Google Mail/Apps ups SLA, removes schedule downtime allowance

Data Centers and uptime is assumed.  Service Level Agreements (SLA) are made between groups.  But, many times there are exceptions for planned maintenance/downtime vs. unplanned downtime when calculating SLA.

InformationWeek reports on Google Apps/Gmail's change to this common practice.

Google Promises No Planned Downtime

A new service level agreement (SLA) for Google Apps customers strives to make Google's cloud as reliable as dial tone.

By Thomas ClaburnInformationWeek
January 14, 2011 02:42 PM

Google has changed its service level agreement for paid versions of Google Apps, its suite of online applications. The goal, says Google Enterprise product management director Matt Glotzbach, is to deliver service that's as reliable as telephone dial tone.

For today's mobile generation, who may lack experience with landlines, let it suffice to say that dial tone under Ma Bell was very, very reliable. Not sunrise reliable but chances were if you didn't hear a dial tone when you picked up a handset, the phone was disconnected from the wall.

Google is taking a leadership position.

But with millions of enterprise customers, Google aims to become more reliable. As a sign of its commitment, the company has disavowed planned downtime. "Unlike most providers, we don't plan for our users to be down, even when we're upgrading our services or maintaining our systems," wrote Glotzbach in a blog post. "For that reason, we're removing the SLA clause that allows for scheduled downtime."

Glotzbach says Google is the first major cloud service provider to make that pledge.

In Google's blog post they call out the competition.

Gmail: 99.984%
In 2010, Gmail was available 99.984 percent of the time, for both business and consumer users. 99.984 percent translates to seven minutes of downtime per month over the last year. That seven-minute average represents the accumulation of small delays of a few seconds, and most people experienced no issues at all. For those few who were disrupted for a longer period of time, we're very sorry, and Google Apps for Business customers received compensation where appropriate. We're particularly pleased with this level of reliability since it was accomplished without any planned downtime while launching 30 new features and adding tens of millions of active users.
Seven minutes of downtime compares very favorably with on-premises email, which is subject to much higher rates of interruption that hurt employee productivity. The latest research from the Radicati Group found that on-premises email averaged 3.8 hours of downtime per month. In comparison to Radicati's metrics for on-premises email, our calculations suggest that Gmail is 32 times more reliable than the average email system, and 46 times more available than Microsoft Exchange®.1

Fortunately Microsoft Exchange® customers can still benefit from the reliability of Gmail withGoogle Message Continuity. Comparable data for Microsoft BPOS® is unavailable, thoughtheir service notifications show 113 incidents in 2010: 74 unplanned outages, and 33 days with planned downtime.

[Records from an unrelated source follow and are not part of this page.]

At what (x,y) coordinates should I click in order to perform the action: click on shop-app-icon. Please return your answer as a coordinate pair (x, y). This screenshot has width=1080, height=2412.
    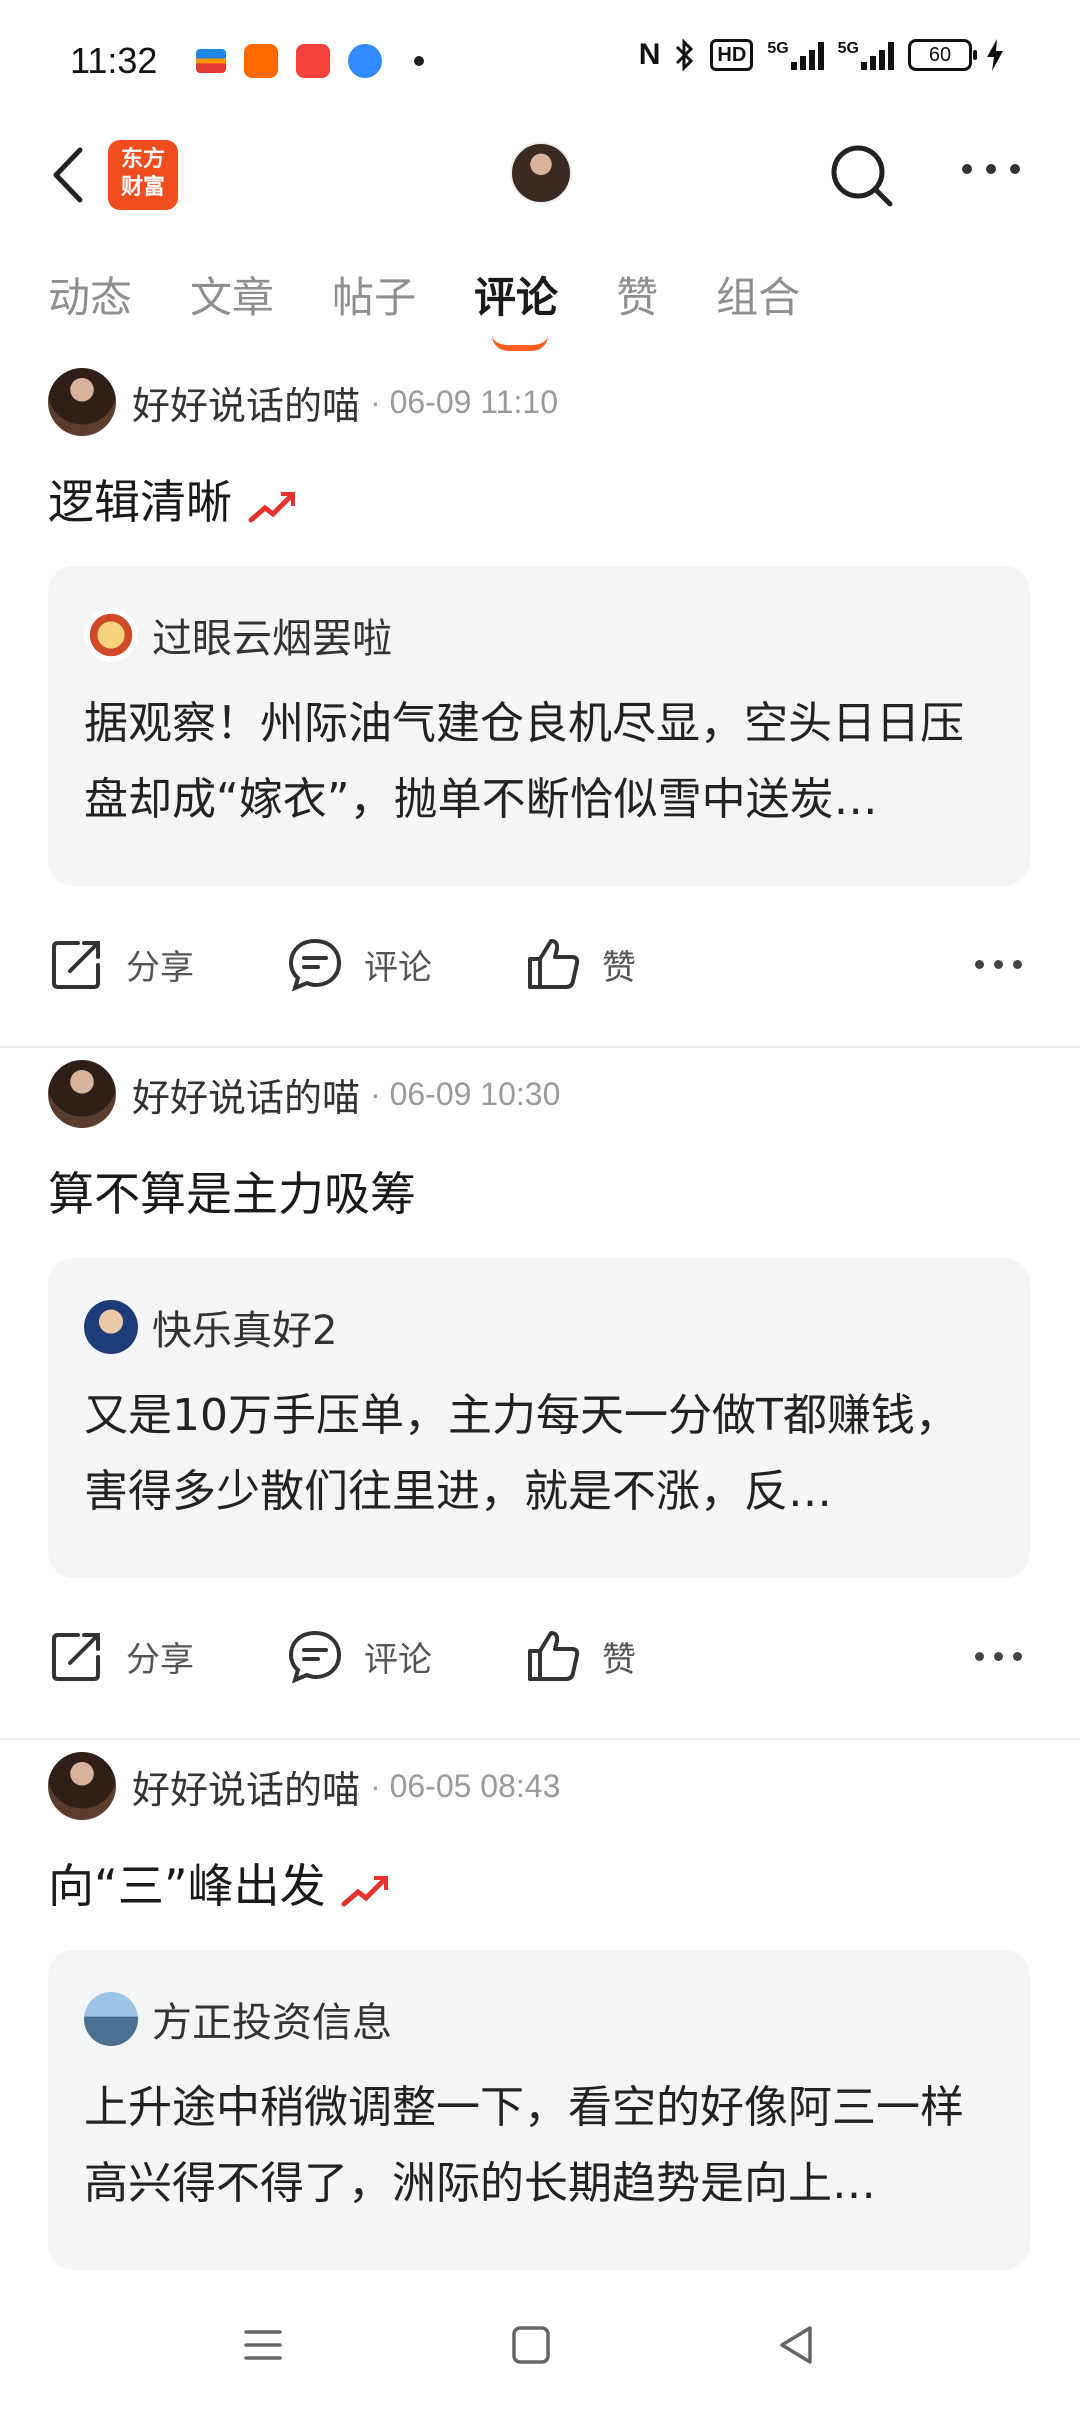
    Looking at the image, I should click on (261, 61).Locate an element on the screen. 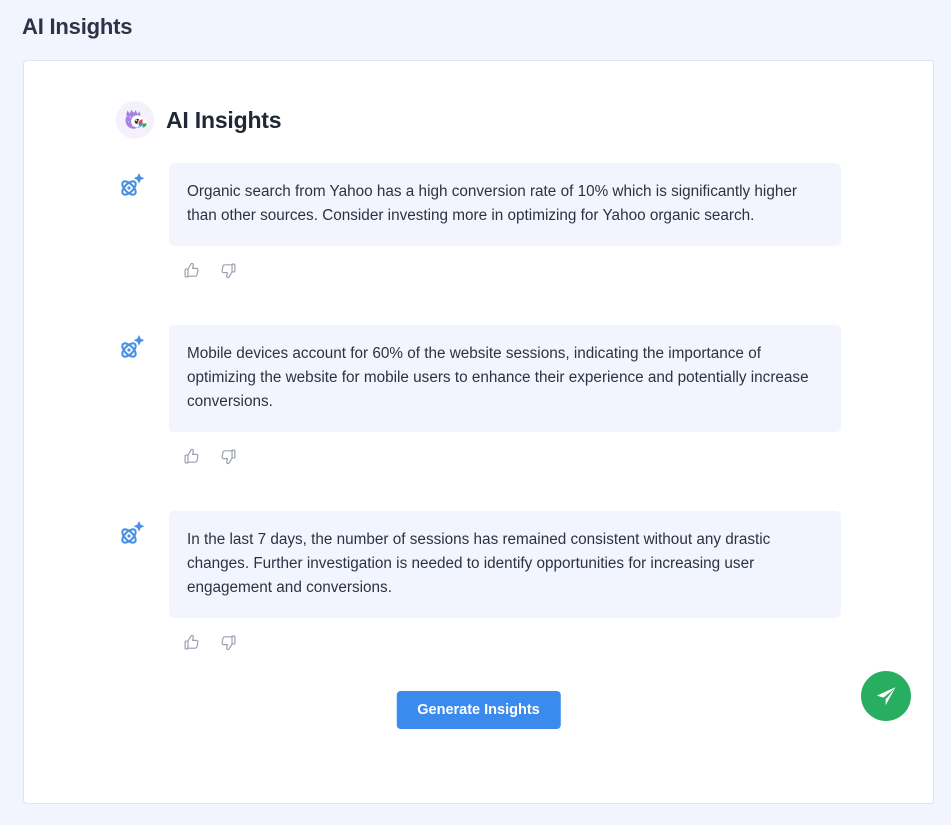  send-button is located at coordinates (886, 696).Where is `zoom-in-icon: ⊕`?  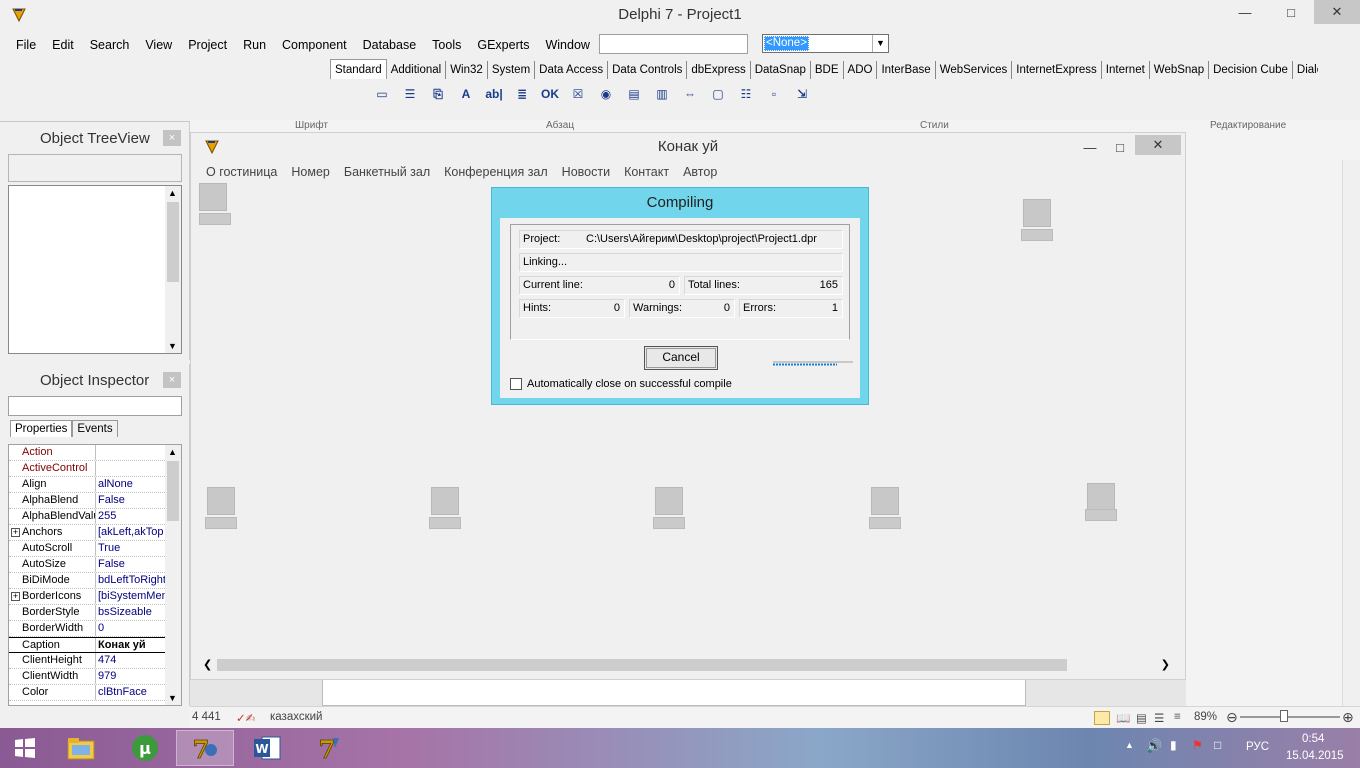
zoom-in-icon: ⊕ is located at coordinates (1348, 718).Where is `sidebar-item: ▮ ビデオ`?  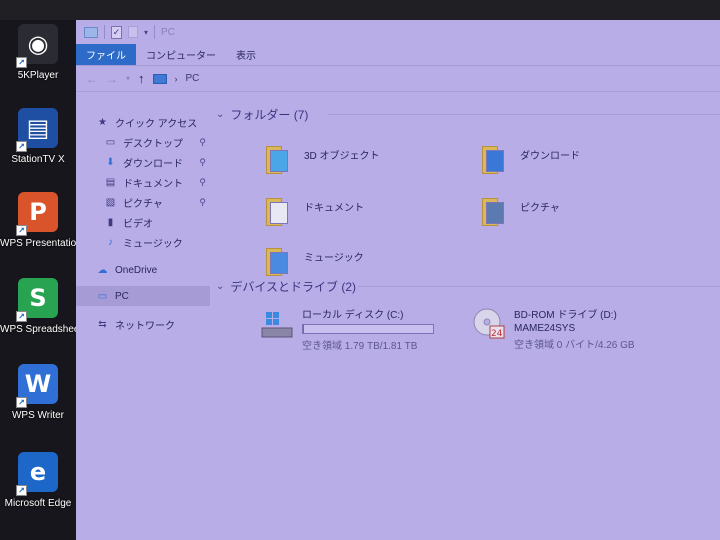
sidebar-item: ▮ ビデオ is located at coordinates (143, 222).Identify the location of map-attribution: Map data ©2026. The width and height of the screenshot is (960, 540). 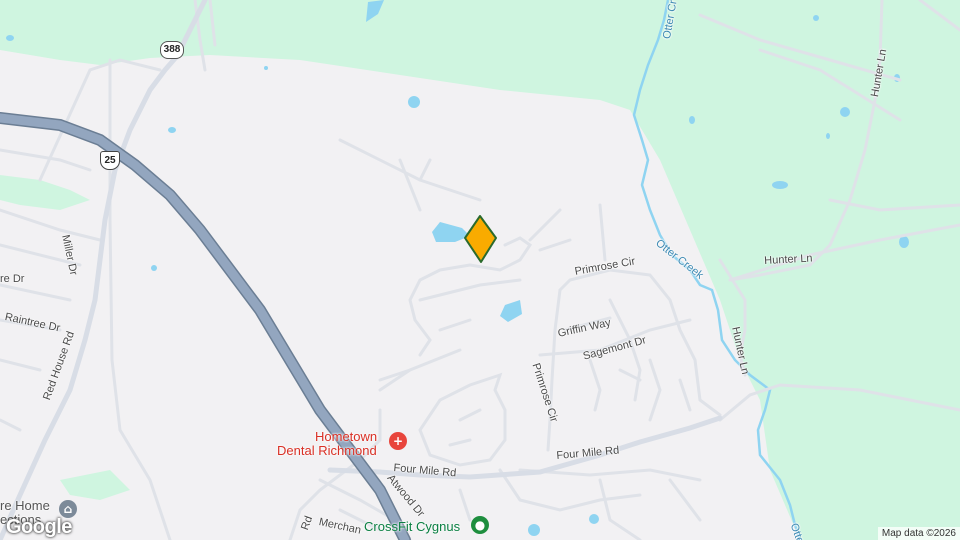
(918, 534).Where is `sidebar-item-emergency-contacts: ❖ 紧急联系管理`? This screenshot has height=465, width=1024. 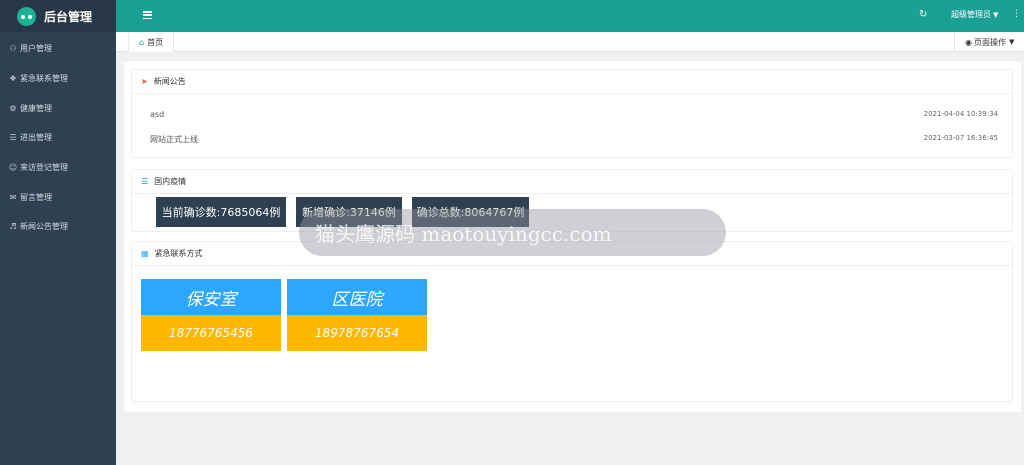 sidebar-item-emergency-contacts: ❖ 紧急联系管理 is located at coordinates (58, 79).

You may be thinking I can't do this in my data center.  And you are right you can't.  This solution requires geo redundancy between data centers.  For a bit on some of Google's approach check out this Google presentation at Stanford University.

Google – A study in Scalability and A little systems horse sense

By ksankar

16 Votes

Google’s Jeff Dean did an excellent talk at Stanford as part of EE380 – it is worth one’s time to listen. Very informative, instructive and innovative. As I listened, I jotted a few quick notes.

  • Interesting comparison of the scale in search from 1999 to 2010
    • Docs and queries are up 1000X, while the query latency has decreased 5X
    • Interesting to hear that in 1999 they used to update a web page store in a month or two, but now it is reduced 50000X to seconds!
  • They have had 7 significant revisions in 11 years
  • Trivia : They encounter very expensive queries for example “circle of death” requires ~30GB of I/O
  • Trivia : In 2004, they did a rethink and refreshed the systems infrastructure from scratch
  • He discussed a little about encodings – informative discussion on Byte aligned variable length & group encoding schemes << I have to try it out …
  • Trivia : They have had long distance links failure by wild dogs, sharks, dead horses and (in Oregon) drunken hunters !

The presentation referenced is by Jeff Dean.